TO DO - Copy the listing below line for line, with no changes at all.

[Dataset records]
○ ○ ○

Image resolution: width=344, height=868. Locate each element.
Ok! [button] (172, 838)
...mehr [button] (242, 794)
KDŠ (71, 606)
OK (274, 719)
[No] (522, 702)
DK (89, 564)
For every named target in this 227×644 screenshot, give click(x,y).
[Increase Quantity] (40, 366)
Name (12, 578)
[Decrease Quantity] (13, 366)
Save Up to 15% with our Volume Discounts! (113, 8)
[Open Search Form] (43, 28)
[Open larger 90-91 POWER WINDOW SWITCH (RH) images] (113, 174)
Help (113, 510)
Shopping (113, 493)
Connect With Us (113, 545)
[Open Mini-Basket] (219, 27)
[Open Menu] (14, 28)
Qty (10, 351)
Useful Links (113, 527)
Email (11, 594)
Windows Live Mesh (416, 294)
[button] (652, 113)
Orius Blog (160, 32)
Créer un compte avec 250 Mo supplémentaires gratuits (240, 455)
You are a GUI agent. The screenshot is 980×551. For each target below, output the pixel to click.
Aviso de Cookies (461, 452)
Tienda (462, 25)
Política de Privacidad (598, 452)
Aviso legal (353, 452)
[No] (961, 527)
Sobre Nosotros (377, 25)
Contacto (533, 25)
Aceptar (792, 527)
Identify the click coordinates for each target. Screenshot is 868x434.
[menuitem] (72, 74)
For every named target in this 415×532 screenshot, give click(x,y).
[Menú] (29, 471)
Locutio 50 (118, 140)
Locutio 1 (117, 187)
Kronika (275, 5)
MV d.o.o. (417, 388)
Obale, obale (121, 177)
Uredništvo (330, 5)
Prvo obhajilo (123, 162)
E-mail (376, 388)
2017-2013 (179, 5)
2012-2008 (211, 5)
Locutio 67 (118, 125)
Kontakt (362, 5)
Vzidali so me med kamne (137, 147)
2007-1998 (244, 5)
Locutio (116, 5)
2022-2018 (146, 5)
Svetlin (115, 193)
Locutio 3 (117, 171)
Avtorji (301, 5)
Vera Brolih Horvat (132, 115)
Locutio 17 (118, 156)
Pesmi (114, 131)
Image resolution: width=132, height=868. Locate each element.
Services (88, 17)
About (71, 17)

○ ○ ○

ANSWER TO THE PROBLEM -
Image resolution: width=344, height=868. Locate each element.
Ok! [button] (172, 838)
...mehr [button] (242, 794)
KDŠ (71, 606)
OK (274, 719)
[No] (522, 702)
DK (89, 564)
For every named target in this 227×644 screenshot, give click(x,y).
[Increase Quantity] (40, 366)
Name (12, 578)
[Decrease Quantity] (13, 366)
Save Up to 15% with our Volume Discounts! (113, 8)
[Open Search Form] (43, 28)
[Open larger 90-91 POWER WINDOW SWITCH (RH) images] (113, 174)
Help (113, 510)
Shopping (113, 493)
Connect With Us (113, 545)
[Open Mini-Basket] (219, 27)
[Open Menu] (14, 28)
Qty (10, 351)
Useful Links (113, 527)
Email (11, 594)
Windows Live Mesh (416, 294)
[button] (652, 113)
Orius Blog (160, 32)
Créer un compte avec 250 Mo supplémentaires gratuits (240, 455)
You are a GUI agent. The screenshot is 980×551. For each target below, output the pixel to click.
Aviso de Cookies (461, 452)
Tienda (462, 25)
Política de Privacidad (598, 452)
Aviso legal (353, 452)
[No] (961, 527)
Sobre Nosotros (377, 25)
Contacto (533, 25)
Aceptar (792, 527)
Identify the click coordinates for each target. Screenshot is 868x434.
[menuitem] (72, 74)
For every named target in this 415×532 screenshot, give click(x,y).
[Menú] (29, 471)
Locutio 50 (118, 140)
Locutio 1 (117, 187)
Kronika (275, 5)
MV d.o.o. (417, 388)
Obale, obale (121, 177)
Uredništvo (330, 5)
Prvo obhajilo (123, 162)
E-mail (376, 388)
2017-2013 (179, 5)
2012-2008 (211, 5)
Locutio 67 (118, 125)
Kontakt (362, 5)
Vzidali so me med kamne (137, 147)
2007-1998 (244, 5)
Locutio (116, 5)
2022-2018 (146, 5)
Svetlin (115, 193)
Locutio 3 (117, 171)
Avtorji (301, 5)
Vera Brolih Horvat (132, 115)
Locutio 17 (118, 156)
Pesmi (114, 131)
Image resolution: width=132, height=868. Locate each element.
Services (88, 17)
About (71, 17)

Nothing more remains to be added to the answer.